**Requirements:** Could you edit the items from the start through the line with "(x=544, y=9)", swapping "Tag dropdown" for "Label dropdown" and leaving everything else as it is?

**Given data:**
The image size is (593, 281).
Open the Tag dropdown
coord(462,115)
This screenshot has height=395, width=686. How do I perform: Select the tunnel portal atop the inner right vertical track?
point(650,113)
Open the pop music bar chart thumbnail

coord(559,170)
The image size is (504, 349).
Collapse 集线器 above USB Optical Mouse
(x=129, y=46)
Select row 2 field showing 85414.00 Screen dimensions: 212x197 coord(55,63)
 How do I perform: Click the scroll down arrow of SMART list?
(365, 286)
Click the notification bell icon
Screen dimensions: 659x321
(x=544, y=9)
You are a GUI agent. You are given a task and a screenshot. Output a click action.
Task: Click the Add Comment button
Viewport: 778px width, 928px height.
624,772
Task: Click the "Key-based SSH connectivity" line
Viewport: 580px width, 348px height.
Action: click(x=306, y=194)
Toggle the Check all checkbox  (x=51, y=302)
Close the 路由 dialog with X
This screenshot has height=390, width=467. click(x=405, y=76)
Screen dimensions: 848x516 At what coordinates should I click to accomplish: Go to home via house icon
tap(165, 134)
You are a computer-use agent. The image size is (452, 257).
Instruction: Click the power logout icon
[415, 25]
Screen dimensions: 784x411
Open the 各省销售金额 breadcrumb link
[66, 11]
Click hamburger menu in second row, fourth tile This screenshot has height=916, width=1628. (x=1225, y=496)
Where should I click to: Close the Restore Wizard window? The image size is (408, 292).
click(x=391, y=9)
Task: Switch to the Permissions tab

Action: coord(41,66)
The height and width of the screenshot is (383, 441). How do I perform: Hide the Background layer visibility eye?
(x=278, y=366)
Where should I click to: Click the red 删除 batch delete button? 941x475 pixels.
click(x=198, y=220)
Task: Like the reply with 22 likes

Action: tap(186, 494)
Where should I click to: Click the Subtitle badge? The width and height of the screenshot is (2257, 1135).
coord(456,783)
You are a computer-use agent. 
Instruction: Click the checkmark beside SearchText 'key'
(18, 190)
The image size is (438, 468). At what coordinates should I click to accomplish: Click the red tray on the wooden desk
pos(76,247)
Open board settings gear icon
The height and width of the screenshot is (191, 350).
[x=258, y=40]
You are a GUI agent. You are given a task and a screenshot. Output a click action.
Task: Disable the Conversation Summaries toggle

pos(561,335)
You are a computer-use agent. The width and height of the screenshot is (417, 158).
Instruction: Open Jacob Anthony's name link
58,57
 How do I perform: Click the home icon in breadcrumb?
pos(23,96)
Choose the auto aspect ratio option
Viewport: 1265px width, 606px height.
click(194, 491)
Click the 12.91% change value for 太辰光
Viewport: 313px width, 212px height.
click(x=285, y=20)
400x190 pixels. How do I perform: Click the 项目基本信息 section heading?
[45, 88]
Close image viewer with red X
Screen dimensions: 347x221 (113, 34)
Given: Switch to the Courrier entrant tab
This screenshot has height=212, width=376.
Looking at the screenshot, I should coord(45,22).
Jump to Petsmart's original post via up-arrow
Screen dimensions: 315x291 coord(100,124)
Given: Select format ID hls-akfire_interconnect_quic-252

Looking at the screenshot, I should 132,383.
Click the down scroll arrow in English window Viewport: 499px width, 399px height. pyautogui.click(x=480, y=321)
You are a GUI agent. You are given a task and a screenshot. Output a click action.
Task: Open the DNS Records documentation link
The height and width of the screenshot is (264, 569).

**Complete answer:**
The image size is (593, 281).
Open the Label dropdown
coord(462,115)
This screenshot has height=395, width=686. How do I perform: Select the tunnel portal atop the inner right vertical track?
point(650,113)
Open the pop music bar chart thumbnail

coord(559,170)
The image size is (504, 349).
Collapse 集线器 above USB Optical Mouse
(x=129, y=46)
Select row 2 field showing 85414.00 Screen dimensions: 212x197 coord(55,63)
 How do I perform: Click the scroll down arrow of SMART list?
(365, 286)
Click the notification bell icon
Screen dimensions: 659x321
(x=544, y=9)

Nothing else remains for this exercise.